HAMMOND, Ind. (Legal Newsline) – An Indiana federal judge on Aug. 8 gave a choice to a woman who won a case that alleged the pelvic mesh device made by Johnson & Johnson caused her severe injury. She could submit to a lesser amount of punitive damages or face a new punitive damages trial, the judge ruled.
Judge Philip P. Simon's ruling in favor of Barbara Kaiser is one of thousands of lawsuits J&J and its New Jersey subsidiary Ethicon face over their pelvic implant device, called “Prolift.”
Kaiser sued Johnson & Johnson and Ethicon, a maker of surgical tools and medical closure devices, for the pelvic mesh implant installed into her groin region in January 2009 at the Community Hospital in Munster, Indiana. The device was intended to prop up a sagging bladder.
Instead in September 2011, Kaiser said she learned from her doctor the acute pain she was experiencing in her vaginal area could be caused by the implant.
Prolift is a device made of pre-cut pieces of polypropylene called “Gynecare Gynemesh” manufactured by Ethicon. The mesh has four connecting and securing arms.
On July 13, 2011, the U.S. Food & Drug Administration (FDA) issued a warning about the use of mesh devices that “serious complications associated with surgical mesh for transvaginal repair are not rare.”
The warning further stated it is not clear if transvaginal mesh devices are more effective than traditional non-mesh repairs (sutures) for patients with prolapse conditions, and could subject the patients to greater risk.
Kaiser’s lawsuit of March 28, 2012, alleged mental and physical pain and suffering, permanent injury requiring corrective surgery, financial loss from medical bills and loss of physical relations with her husband and co-plaintiff Anton Kaiser.
The U.S. District Court for the Northern District of Indiana on March 8 awarded the woman $10 million in damages and $25 million in punitive damages after a jury agreed Johnson & Johnson and Ethicon had misled the public about the risks of the mesh implant. The verdict said the companies failed to establish proper safety procedures for removal of the mesh in case of failure and failed to perform adequate research and pre-testing of the device.
The allegations contended the defendants had also provided incomplete, insufficient and misleading training and information on the implantation of the devices to doctors who would install them, to increase sales of the mesh devices.
“Despite defendants’ knowledge of similar catastrophic injuries, complications and conditions caused by their Prolift, the defendants have and continue to manufacture, market and sell the products, while continuing to inadequately warn, label, instruct and disseminate information regarding the product, both prior to and after the marketing and sale of the product implanted into the plaintiff (Kaiser),” the suit read.

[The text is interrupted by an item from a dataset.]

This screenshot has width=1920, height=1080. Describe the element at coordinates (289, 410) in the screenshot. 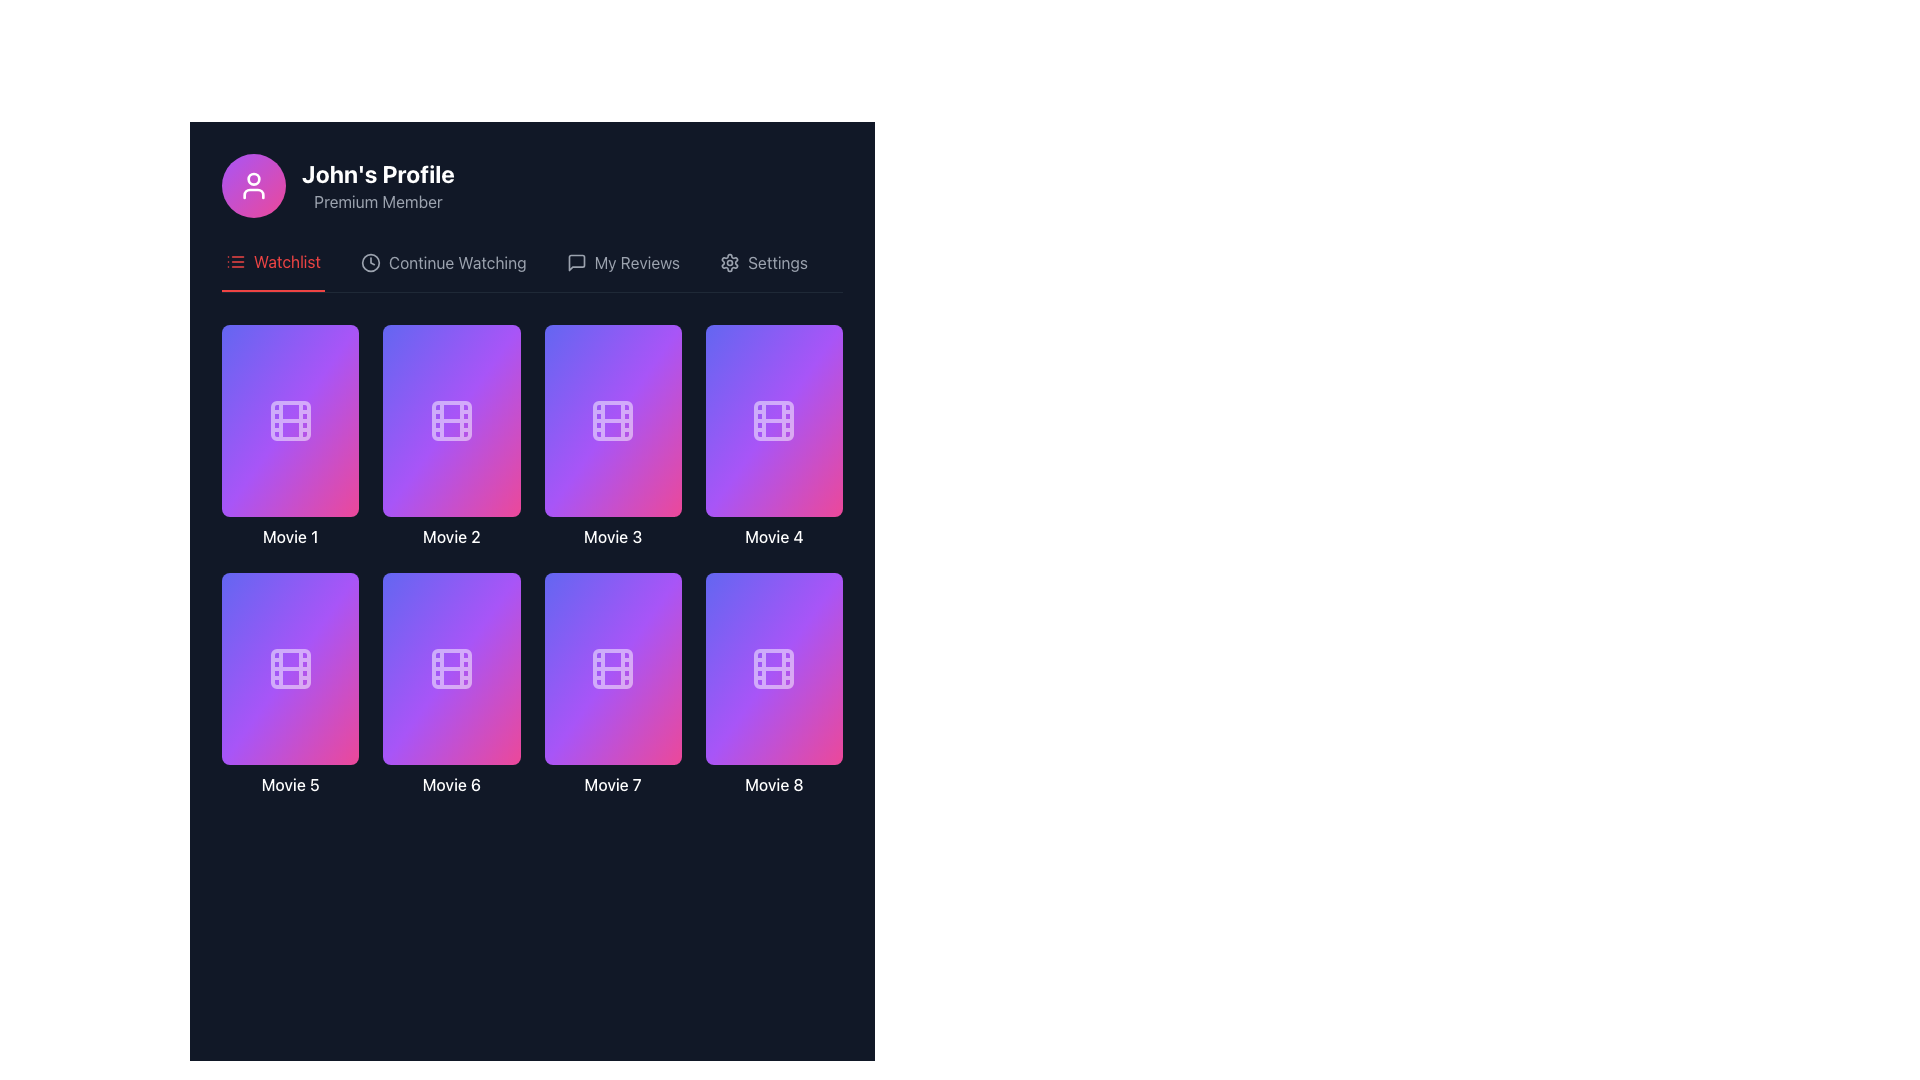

Johnson & Johnson contested the verdict and moved to overturn it. The company also sought a new trial or at least a reduction in the damages award.
Judge Simon denied overturning the judgment and a request for a new trial, finding the presentation of the evidence made a judgment in favor of Kaiser reasonable. However, the judge said the punitive damage award had been set too high.
Simon said the jury erred in setting a punitive damage amount based on a percentage of J&J’s $70 billion total net worth, rather than the company’s profits selling the Prolift device in Indiana, calculated at a mere $150,000.
He maintained the $25 million punitive amount was 166 times the relevant amount of profits earned by the defendants J&J and Ethicon. Simon ruled instead for a $10 million punitive award.
Kaiser is to decide if she will accept a reduced punitive amount and receive a total $20 million in damages instead of $35 million. If she refuses, the judge will order a new punitive damages trial.
According to a report by the Saunders & Walker law firm on March 13, Johnson & Johnson and Ethicon still face more than 13,000 mesh lawsuits and 55,000 product liability claims across the country. The two companies have lost more than a half-dozen trials with verdicts from $2.16 million to $20 million.